On February 11, we posted an announcement of a strong rumor that Thomson Corp. was in the process of purchasing a substantial interest in The Dialog Corp. We promised to report back on the rumor soon no matter how it turned out. Well, so far, both companies have officially declined to comment on the rumor. Thomson's Pat Tierney told us simply, "It is the policy at Thomson to never comment on acquisitions or divestitures."
Thomson did announce one major strategic alteration last week, however. With one exception, the multinational publisher is getting out of the newspaper business. Thomson has announced it will sell 130 of its daily and weekly newspapers, retaining only the flagship Globe and Mail in Toronto. The sale of the 55 daily and 75 non-daily papers should garner the company somewhere in the neighborhood of $2.6 billion, according to analysts. The combined circulation of the newspapers now for sale is around 1.3 million a day. In the U.S., many of Thomson's dailies serve small communities in Alabama, Georgia, Indiana, Ohio, and Wisconsin.

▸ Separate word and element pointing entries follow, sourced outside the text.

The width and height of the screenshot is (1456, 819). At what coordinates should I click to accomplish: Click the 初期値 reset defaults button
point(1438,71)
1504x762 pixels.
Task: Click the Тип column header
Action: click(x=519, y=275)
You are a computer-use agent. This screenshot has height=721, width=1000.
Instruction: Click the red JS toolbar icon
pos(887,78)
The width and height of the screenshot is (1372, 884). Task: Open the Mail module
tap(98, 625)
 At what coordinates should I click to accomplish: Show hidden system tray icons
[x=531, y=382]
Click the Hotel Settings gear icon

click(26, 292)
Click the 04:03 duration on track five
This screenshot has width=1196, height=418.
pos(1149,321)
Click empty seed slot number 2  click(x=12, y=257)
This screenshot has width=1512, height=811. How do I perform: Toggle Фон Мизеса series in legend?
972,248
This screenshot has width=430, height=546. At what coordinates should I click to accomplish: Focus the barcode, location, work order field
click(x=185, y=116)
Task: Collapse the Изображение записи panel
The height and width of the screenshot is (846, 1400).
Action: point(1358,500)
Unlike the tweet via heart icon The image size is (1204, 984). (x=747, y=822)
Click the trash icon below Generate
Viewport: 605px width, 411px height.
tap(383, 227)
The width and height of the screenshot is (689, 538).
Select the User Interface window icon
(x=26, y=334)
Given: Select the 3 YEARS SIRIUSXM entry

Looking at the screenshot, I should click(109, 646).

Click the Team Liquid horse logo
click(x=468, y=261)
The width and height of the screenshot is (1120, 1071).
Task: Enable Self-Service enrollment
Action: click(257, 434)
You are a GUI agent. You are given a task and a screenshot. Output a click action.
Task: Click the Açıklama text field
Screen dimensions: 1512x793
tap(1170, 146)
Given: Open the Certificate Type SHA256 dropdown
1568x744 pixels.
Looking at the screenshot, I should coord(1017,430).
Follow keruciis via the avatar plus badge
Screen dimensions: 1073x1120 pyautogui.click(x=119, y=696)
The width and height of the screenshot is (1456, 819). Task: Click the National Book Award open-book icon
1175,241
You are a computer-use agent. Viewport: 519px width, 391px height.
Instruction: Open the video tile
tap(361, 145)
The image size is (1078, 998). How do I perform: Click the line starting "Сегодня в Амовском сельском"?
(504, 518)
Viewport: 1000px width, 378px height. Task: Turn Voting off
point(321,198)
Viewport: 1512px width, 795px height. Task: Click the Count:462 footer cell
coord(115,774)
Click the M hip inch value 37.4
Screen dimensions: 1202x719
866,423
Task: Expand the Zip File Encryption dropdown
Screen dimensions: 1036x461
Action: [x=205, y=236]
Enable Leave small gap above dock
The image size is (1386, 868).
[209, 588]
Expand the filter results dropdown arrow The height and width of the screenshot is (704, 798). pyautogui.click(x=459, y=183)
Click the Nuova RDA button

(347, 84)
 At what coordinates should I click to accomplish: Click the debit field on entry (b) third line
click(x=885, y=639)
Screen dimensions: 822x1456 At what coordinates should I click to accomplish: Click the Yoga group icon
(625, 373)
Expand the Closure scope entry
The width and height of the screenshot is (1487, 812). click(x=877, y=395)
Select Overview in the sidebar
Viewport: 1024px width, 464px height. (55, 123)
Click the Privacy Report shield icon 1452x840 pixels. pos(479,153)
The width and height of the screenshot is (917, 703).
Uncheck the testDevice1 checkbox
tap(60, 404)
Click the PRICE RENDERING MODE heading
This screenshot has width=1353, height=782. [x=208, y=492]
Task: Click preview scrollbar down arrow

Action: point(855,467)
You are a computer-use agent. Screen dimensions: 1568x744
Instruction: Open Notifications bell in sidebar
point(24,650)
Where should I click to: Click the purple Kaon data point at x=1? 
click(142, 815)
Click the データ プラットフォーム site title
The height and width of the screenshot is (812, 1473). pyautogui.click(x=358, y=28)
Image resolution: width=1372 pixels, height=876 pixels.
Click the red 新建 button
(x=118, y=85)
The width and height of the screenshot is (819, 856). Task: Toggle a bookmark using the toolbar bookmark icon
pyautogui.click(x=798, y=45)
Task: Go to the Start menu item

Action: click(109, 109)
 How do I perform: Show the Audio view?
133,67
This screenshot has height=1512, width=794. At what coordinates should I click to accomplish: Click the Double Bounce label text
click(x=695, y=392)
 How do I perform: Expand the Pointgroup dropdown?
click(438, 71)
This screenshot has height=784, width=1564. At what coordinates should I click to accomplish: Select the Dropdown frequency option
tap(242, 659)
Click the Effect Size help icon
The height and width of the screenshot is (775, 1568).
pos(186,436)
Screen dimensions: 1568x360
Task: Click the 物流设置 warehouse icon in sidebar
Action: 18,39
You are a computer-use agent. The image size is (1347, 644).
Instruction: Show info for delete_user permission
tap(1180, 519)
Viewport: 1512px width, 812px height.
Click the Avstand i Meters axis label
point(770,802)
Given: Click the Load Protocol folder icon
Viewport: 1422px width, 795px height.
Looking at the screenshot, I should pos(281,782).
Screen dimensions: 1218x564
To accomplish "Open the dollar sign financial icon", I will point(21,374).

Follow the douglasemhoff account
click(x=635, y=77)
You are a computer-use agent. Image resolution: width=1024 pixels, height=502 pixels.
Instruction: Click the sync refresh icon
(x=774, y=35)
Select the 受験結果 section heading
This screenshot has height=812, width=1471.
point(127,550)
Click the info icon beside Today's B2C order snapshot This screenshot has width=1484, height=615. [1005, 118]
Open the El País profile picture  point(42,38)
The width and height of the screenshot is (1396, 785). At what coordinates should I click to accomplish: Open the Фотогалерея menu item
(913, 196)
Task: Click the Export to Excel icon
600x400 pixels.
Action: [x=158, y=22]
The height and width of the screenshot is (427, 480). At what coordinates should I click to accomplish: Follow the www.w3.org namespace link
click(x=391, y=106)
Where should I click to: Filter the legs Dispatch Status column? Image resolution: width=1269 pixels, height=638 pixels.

Thomson has set its future strategy around Internet and electronic distribution of data. "We have decided to sell these newspapers in order to more sharply focus on technology-driven information and solutions for businesses and professionals which have global potential," said Richard Harrington, president of Thomson Corp. The company plans to gather 80 percent of its revenue from electronic services within the next 5 years. The newspapers scheduled for sale had an estimated revenue of $810 million in 1999, much of that generated by electronic services. Thomson has an annual revenue of $6 billion.
With the money acquired in the sale, which the company hopes to complete by midyear, Thomson plans to reduce debt, invest in current business, and make acquisitions.
In an unrelated development, the Mail in Britain has reported that The Dialog Corp. is still struggling with refinancing its debt. Institutional investors, in particular, are disappointed that the refinancing has not been completed, particularly in a boom market for technology companies. Some have requested major management changes at Dialog, according to the report.